Autodidata, Wallace começou pintando rostos de conhecidos nordestinos (familiares, vizinhos, amigos, trabalhadores) em muros e paredes do Rio, sobretudo nas comunidades e periferias, para dar vez e voz a histórias invisíveis. Entre o final do ano passado e início deste, apresentou sua primeira individual na Mendes Wood DM, em São Paulo, reunindo suas pinturas em torno do samba carioca e do subúrbio brasileiro. “Eu pinto sobre o subúrbio, sobre o Brasil. Tenho vários objetivos, mas acho que o maior deles é ser porta-voz de quem nunca foi ouvido. Gente que é gigante tem muita força, carrega uma história enorme, muito nas costas e nunca tiveram a chance de falar, ou quando o fizeram, foram ofuscados”, explica no texto da exposição.
Curadores indicam
Julia Debasse @juliadebasse
Nasceu em 1985 no Rio de Janeiro. Vive e trabalha em Fortaleza (Ceará).

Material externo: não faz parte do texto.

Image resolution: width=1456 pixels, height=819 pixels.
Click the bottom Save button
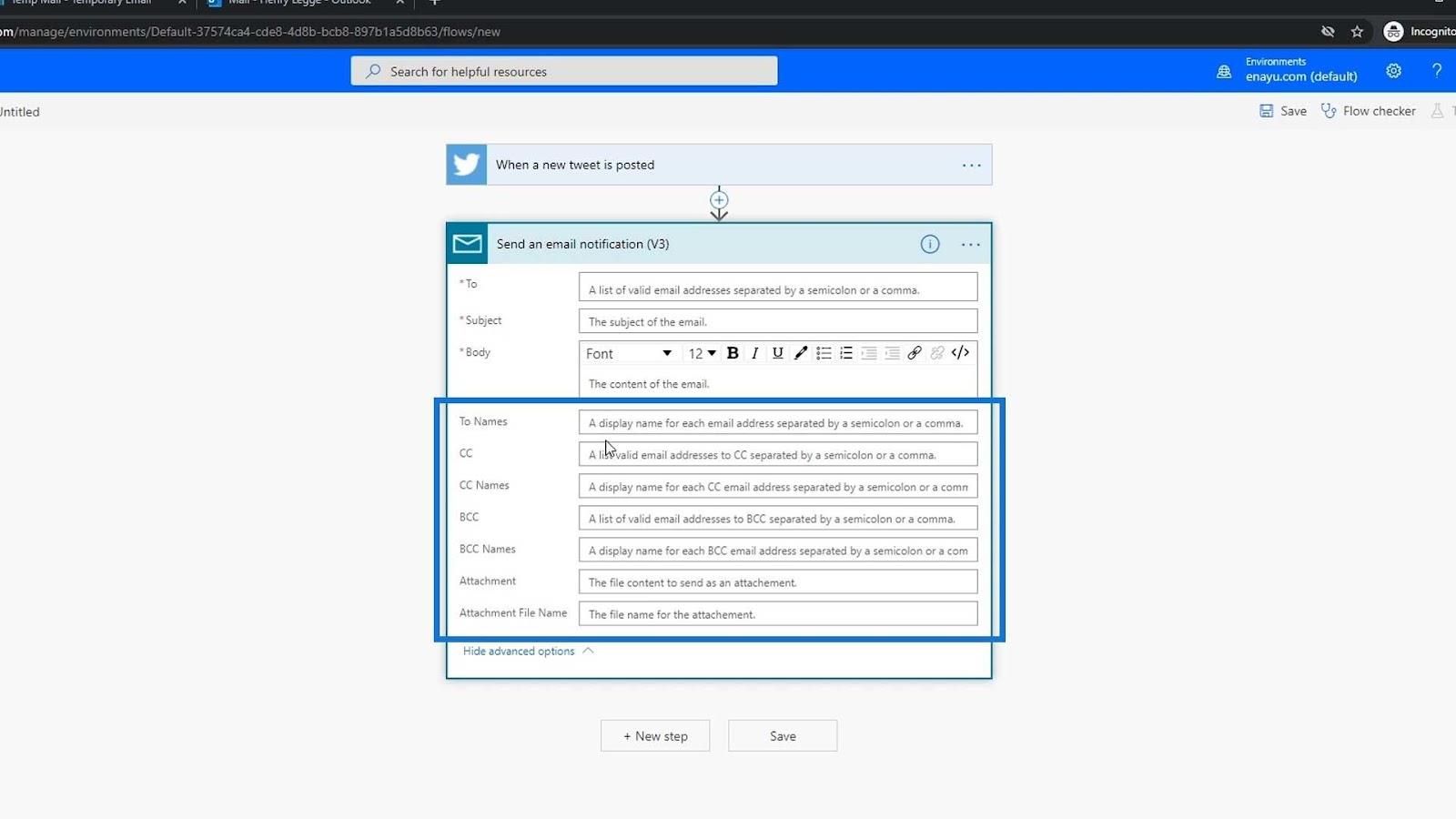coord(783,736)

“Julia é uma artista muito interessante que bagunça a noção de ‘origem’ ao mesclar elementos como religião e imaginário popular”, afirma Raphael Fonseca. Em suas pinturas e desenhos, ela explora narrativas que combinam referências à “baixa” e à “alta cultura” e busca eliminar os espaços supostamente existentes entre eles. Na cômica Método Anticoncepcional (2021) uma mulher nua aparece contente de braços cruzados. Atrás dela, está uma paisagem tropical e, à sua frente, um boto-cor-de-rosa morto — clara referência a uma das lendas do folclore brasileiro.
Maria Macêdo @_magianegra
Nasceu em 1996 em Quitaiús (Ceará). Vive e trabalha em Juazeiro do Norte (Ceará).

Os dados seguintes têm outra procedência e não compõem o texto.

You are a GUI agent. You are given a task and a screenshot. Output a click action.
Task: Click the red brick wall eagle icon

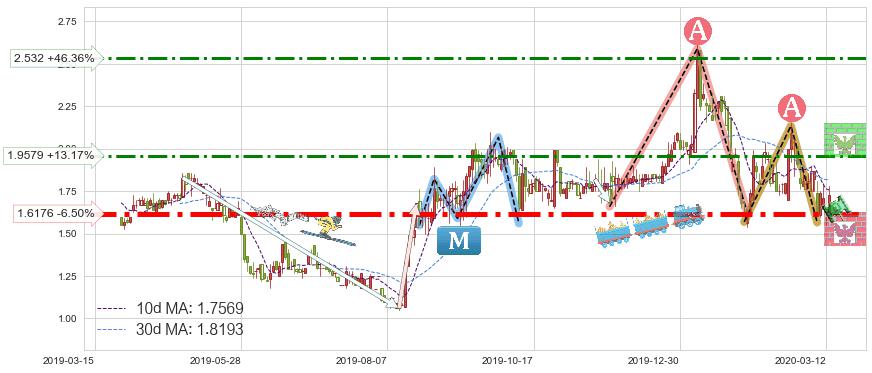tap(845, 229)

“Resistir ao tempo engolidor de subjetividades, resistir à migração forçada, reconhecer a energia da terra como vitalidade”, resumiu Catarina Duncan. Maria é artista, educadora e pesquisadora. Seu trabalho é desenvolvido com base na ciência da mata, enquanto mulher negra, nordestina retirante, traçando caminhos a partir de lacunas historiográficas, construções afetivas e memórias pessoais e coletivas. Na performance Procissão para os corpos que não morreram (2020) ela, vestida de branco e com os pés descalços no chão, caminha pelas ruas do Ceará em procissão e, por meio desse ritual, revisita parte de sua história em conexão com aspectos históricos do estado do Ceará e rememora as tantas migrações do Nordeste para o Sudeste do passado e do presente.

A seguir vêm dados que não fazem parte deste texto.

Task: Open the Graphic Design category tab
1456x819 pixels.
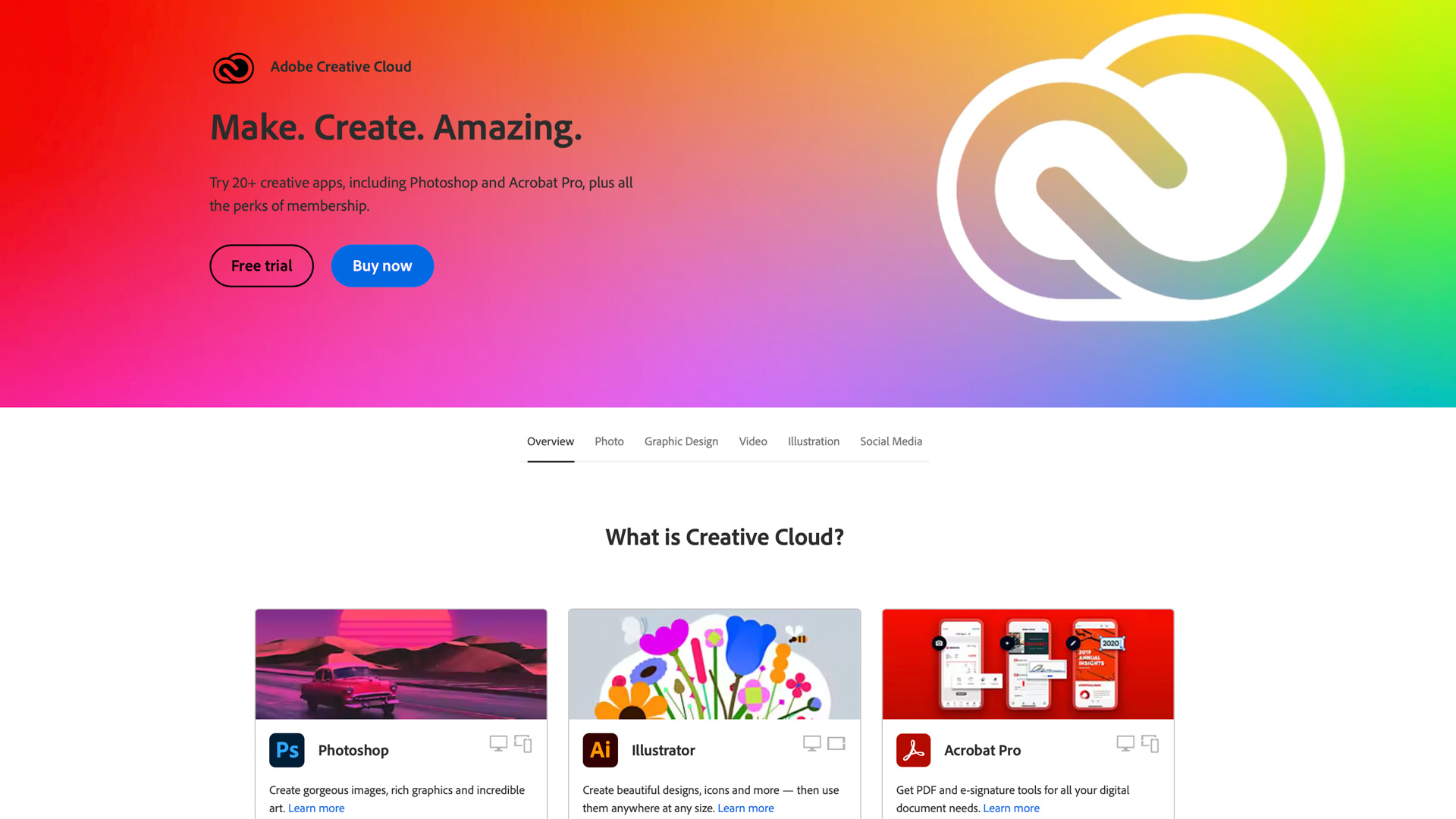Action: click(680, 441)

Mais indicados de Catarina Duncan
Feliciano Lana
“Artista que nos deu caminhos visuais para compreensões dos mundos complexos que somos e poderemos ser”.
Herbert De Paz
“A certeza da nossa americanidade latina, o olhar de fora que vem de dentro”.
Luana Vitra
“Pensar sobre o extrativismo e saqueamento da terra é pensar o Brasil hoje”.
Mirian Inêz da Silva
“Saber mergulhar no universo da fantasia e do cotidiano, nas profundezas da terra, na gente”.
Mais indicados de Raphael Fonseca
Benedito Ferreira
“Tem um trabalho interessante de catalogação fotográfica das pessoas de Goiânia, levantando a questão da alteridade, muito comum no modernismo brasileiro e mundial”.
Felipe Rezende
“O lugar do trabalhador foi muito explorado no modernismo e, hoje, ele é um dos artistas contemporâneos que falam sobre o assunto”.
Laís Amaral
“Laís tem um trabalho abstrato que não é apenas abstração: são imagens que lidam com a ideia de origem e tem relação com a noção de raiz”.
Talles Lopes
“Pesquisa a história da arquitetura e do urbanismo no Brasil especialmente nas periferias, campo preterido nos estudos sobre o tema”.